By components, I was referring to directing, writing, and acting that were being discussed. For me I often see a movie I really like but can't point out the role of each of those things in making it a great movie.
By gains I was talking about technical advances that make filming easier. Example, I read that the first star wars movies, the light from the blaster took a lot of time to create and film but the newer films computers do this in seconds.
In films, the opportunity for actors to improvise--should they even want to--is going to follow from the director. For instance, Billy Wilder and his writing partners
never allowed for ad-libbing. Actors read every fucking word in the script. You can make sense of this (perhaps draconian) insistence on the scriptedness of the film in a few ways. First, Wilder got his start as a Hollywood writer in the 1930s, an era in which writers were agitating for guild recognition, reformed procedures for screen credits, and some measure of creative control vis-a-vis directors and producers. Wilder itched to become a director because he was pissed that another director butchered his dialogue. And so he never gave up that stranglehold over production. At the same time, though, a strict adherence to the script was consistent with studio imperatives: what the script provides is an efficient blueprint for budgeting a film and filming it as quickly and as well as possible.
If you really want to know how Old Hollywood directors exerted control over filmmaking, it was through principal photography. If you want to thumb your nose at a producer (who, in those days, had final say over the cut), then you don't shoot coverage of scenes (i.e., you don't shoot the entire scene in a "master" long shot followed by individual medium close-up and/or close-up dialogue/reaction shots). Coverage is a hedge against realizing that you don't have the right material in the editing room. Instead, you "shoot it in the can," which is to say, you just shoot the exact shots that you want in the final cut. In short, you do not give the producer the extra material to significantly change how the film looks or how the story is told. What's notable about this argument is that it does not rehearse old cliches about the long take as an exercise of authorial intentionality. If anything, the long take reflected the myriad skills that the old studios could coordinate and make cooperate--the studios could marshal enormous technical skill to pull off the complexities of those shots in the days before digital editing made every show think another fucking one-er was the aesthetic be-all and end-all.
Put another way, Old Hollywood directors exerted control by limiting the producers' options. Conversely, contemporary directors often presume to exercise control by expanding the footage options available to themselves in the editing room.
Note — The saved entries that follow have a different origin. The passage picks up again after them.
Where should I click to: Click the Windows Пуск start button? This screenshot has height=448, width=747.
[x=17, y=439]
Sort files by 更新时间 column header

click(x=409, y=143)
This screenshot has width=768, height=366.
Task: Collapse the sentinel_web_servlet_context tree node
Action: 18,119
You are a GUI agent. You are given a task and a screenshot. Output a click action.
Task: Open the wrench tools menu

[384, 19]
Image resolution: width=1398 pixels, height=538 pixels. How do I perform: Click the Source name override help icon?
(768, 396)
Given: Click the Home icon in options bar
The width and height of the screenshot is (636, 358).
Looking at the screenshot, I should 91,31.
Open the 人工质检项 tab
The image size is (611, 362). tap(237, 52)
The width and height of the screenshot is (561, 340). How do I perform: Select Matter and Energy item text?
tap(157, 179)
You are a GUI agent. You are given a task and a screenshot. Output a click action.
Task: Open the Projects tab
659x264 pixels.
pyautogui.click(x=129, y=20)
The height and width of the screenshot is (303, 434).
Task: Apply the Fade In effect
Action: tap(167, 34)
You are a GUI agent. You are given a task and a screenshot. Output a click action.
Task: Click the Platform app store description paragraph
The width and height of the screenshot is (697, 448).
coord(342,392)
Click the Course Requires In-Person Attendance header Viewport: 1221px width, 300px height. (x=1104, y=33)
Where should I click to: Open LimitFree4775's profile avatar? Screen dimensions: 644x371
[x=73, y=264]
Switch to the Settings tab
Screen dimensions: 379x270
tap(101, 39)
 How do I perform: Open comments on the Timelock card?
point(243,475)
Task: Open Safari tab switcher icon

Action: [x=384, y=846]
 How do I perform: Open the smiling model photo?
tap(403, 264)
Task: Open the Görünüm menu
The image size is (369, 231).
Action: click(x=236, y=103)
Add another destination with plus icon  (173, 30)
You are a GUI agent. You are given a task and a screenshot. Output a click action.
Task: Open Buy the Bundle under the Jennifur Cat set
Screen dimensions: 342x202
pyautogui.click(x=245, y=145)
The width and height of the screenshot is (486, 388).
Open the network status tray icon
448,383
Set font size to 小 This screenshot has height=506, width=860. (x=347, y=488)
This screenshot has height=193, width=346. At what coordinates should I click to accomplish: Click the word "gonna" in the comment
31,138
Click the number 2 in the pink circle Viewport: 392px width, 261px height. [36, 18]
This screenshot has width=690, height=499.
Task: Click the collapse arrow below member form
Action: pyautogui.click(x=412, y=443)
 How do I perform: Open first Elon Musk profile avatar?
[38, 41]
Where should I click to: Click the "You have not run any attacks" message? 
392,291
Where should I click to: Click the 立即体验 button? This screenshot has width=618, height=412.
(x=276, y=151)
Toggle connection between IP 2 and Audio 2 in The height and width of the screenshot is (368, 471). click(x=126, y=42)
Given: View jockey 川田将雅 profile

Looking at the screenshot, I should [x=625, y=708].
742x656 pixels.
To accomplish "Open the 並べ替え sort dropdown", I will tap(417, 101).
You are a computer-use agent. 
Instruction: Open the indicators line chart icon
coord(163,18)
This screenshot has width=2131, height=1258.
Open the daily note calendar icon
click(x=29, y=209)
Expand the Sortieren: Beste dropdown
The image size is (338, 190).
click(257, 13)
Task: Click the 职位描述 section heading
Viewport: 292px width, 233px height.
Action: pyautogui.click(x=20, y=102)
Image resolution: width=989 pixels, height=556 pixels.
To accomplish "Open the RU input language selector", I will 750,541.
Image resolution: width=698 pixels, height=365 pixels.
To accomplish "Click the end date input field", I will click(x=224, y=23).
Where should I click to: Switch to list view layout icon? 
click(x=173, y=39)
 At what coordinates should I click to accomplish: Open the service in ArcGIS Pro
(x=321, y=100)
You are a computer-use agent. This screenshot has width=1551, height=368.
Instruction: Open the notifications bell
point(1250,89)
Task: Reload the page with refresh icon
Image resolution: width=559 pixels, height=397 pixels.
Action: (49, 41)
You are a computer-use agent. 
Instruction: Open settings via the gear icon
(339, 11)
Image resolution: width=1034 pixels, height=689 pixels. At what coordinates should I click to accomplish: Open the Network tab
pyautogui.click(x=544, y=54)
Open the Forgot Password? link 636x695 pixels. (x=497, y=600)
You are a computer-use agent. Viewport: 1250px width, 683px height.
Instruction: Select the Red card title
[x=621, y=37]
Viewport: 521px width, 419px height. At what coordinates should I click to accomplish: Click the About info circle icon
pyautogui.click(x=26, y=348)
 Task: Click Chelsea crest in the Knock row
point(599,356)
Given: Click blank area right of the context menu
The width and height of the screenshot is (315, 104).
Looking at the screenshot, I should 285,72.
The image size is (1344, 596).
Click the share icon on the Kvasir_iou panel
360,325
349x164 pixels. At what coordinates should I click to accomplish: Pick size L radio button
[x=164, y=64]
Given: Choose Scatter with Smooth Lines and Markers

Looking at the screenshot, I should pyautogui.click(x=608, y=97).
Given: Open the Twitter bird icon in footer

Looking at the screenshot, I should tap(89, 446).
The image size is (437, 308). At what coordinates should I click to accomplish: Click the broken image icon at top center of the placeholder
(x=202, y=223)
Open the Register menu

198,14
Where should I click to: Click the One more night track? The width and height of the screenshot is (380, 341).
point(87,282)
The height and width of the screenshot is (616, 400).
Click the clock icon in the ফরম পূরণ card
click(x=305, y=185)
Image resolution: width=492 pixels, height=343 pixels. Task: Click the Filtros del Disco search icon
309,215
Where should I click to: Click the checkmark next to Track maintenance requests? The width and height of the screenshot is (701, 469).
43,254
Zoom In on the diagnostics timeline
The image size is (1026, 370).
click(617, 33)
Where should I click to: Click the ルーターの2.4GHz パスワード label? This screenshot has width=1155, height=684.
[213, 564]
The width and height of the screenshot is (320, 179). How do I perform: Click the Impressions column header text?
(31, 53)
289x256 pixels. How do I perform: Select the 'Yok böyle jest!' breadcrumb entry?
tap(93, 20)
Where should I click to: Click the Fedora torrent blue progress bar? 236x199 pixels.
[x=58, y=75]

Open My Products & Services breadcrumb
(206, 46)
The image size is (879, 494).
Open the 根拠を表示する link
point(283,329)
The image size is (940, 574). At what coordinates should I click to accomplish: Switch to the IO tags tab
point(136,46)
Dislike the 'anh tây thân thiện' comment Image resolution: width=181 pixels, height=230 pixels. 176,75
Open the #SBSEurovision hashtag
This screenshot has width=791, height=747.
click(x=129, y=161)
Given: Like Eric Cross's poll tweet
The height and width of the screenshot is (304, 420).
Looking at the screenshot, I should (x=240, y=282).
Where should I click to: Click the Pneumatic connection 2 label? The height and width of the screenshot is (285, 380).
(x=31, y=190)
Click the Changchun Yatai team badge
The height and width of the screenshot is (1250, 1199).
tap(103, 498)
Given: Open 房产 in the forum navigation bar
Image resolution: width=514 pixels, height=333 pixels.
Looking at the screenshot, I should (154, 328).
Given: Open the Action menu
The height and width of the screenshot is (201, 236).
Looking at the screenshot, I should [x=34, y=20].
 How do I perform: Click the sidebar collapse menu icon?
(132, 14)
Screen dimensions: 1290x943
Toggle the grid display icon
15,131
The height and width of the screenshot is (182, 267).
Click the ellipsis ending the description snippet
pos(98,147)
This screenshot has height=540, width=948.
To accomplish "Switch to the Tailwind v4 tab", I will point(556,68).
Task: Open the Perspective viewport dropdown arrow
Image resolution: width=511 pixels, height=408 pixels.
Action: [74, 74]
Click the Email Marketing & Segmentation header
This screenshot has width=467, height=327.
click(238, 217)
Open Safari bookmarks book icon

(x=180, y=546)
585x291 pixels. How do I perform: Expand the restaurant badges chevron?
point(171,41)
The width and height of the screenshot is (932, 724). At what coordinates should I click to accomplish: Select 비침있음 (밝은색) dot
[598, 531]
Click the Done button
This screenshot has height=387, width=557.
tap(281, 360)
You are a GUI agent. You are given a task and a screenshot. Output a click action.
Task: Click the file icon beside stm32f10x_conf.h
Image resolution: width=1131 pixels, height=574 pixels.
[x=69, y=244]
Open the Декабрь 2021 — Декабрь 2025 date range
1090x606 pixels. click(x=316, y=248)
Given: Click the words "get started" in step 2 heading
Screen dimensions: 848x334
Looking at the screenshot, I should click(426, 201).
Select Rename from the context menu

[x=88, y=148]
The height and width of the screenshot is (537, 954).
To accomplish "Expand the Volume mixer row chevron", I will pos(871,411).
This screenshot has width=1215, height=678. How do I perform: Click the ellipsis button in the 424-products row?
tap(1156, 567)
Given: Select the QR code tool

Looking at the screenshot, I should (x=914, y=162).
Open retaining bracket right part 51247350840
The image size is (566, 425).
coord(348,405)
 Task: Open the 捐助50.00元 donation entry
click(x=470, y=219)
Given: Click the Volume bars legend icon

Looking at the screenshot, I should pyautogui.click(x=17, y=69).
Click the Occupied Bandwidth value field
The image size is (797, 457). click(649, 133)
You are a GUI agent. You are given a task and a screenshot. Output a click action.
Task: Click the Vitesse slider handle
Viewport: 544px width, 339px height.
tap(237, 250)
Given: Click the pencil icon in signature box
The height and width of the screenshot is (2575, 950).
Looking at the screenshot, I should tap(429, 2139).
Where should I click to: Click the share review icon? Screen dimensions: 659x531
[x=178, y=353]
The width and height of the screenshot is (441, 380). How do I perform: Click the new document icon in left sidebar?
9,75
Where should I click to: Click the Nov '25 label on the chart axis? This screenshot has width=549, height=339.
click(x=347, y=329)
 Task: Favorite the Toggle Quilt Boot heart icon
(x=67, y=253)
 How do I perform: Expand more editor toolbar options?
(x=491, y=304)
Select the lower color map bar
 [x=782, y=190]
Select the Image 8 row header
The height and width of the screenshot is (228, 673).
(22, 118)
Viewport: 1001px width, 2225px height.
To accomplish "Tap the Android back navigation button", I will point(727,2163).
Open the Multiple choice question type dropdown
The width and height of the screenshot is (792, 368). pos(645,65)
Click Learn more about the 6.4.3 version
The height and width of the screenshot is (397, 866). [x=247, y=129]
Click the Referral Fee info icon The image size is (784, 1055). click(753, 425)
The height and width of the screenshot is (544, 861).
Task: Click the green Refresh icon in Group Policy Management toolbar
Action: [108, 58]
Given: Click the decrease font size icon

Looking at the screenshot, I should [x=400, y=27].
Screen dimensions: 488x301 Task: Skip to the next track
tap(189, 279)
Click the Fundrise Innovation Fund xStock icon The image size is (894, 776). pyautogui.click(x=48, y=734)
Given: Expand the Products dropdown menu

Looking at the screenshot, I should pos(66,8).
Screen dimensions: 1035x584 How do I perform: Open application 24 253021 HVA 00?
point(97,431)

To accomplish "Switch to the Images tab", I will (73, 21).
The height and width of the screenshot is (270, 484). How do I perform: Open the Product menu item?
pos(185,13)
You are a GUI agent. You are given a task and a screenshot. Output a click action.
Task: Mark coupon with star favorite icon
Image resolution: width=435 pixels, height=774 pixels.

Flash forward to the 1970s, when Wilder is still (somehow) working, and you can find plenty of counterexamples of directors who now encourage improvisation. In the main, I'd chalk this change up to the development of naturalist acting techniques in the 1950s (i.e. the Method, Strasberg, Meisner, Adler), which often emphasized the actor's "interpretation" of a role as integral to successful storytelling. And so directors like Altman regard spontaneity--in acting and in camerawork (where spontaneity basically means a set of specific techniques)--as the sine qua non of dramatic truthfulness. These naturalist premises are everywhere--Lumet wants improvisation in rehearsal to lock down a script (note: it's a cheaper way to work because it makes for faster shooting with full crew; Mike Leigh works the same way nowadays); Pollack wants unrehearsed actors to 'naturally' act in just a few takes (and he's got bigger budgets than Lumet because bigger stars); Cassavetes and May go full improv (no one is making any money). Notably, improvisation is another front in any undeclared war between above-the-line film workers. William Goldman calls Pollack a "writer killer" for how the director re-interprets scripts. In turn, improvisation means that actors are not the puppets of directors and screenwriters, but the originators of something artful themselves.
(As an aside, to ding
The Wire for its non-professional actors is probably to misunderstand Simon's aesthetic aims and, moreover, the sense in which he imagines himself working through neo-realist premises).
Rutgers University Press has a good edited series on some of this stuff--there are individual books on directing, producing, cinematography, acting, screenwriting, editing, and art direction. Each one moves chronologically through the history of Hollywood filmmaking to clarify how the organization of the wider film industry bears on the work of these various professions. I'd say that the directing, cinematography, and acting books are the most informative bang for your buck.